_What is asked_
Convert every line of the items below into a JSON list of strings, with one string for each line and no blank lines. Leave out the pictures.

(Entries on where the items appear)
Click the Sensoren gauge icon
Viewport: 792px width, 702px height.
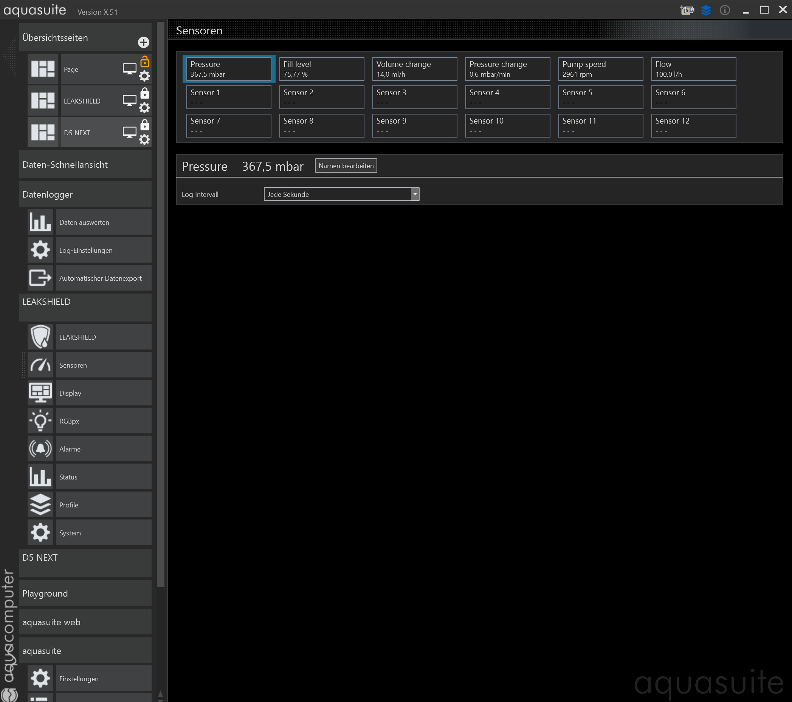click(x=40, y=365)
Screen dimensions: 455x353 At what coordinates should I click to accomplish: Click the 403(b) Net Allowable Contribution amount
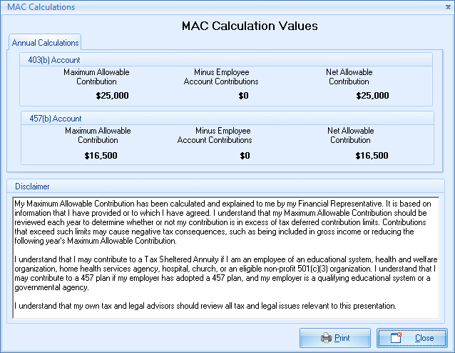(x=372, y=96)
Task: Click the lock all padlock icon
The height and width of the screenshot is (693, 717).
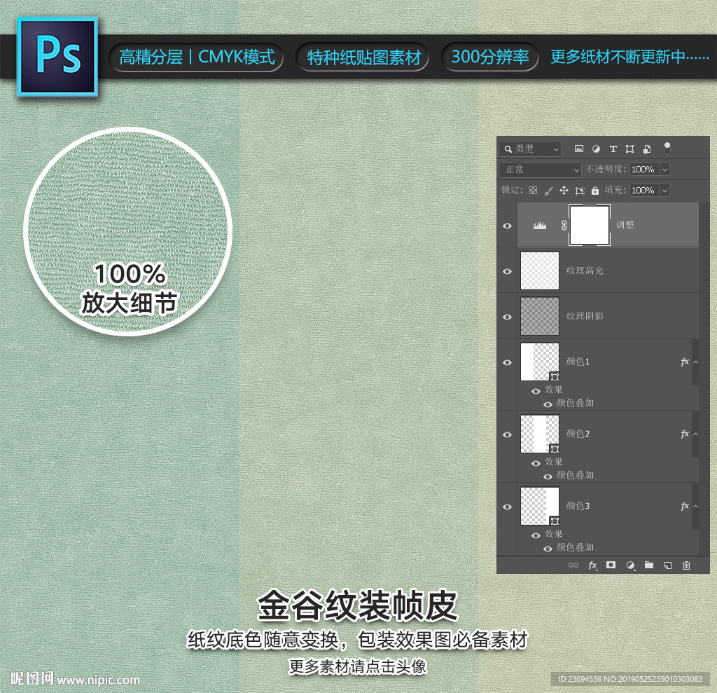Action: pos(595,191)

_Task output_
[
  "Click the Sensoren gauge icon",
  "Viewport: 792px width, 702px height.",
  "click(x=40, y=365)",
  "Screen dimensions: 455x353 At what coordinates should I click to accomplish: Click the 403(b) Net Allowable Contribution amount",
  "(x=372, y=96)",
  "Task: Click the lock all padlock icon",
  "The height and width of the screenshot is (693, 717).",
  "Action: pos(595,191)"
]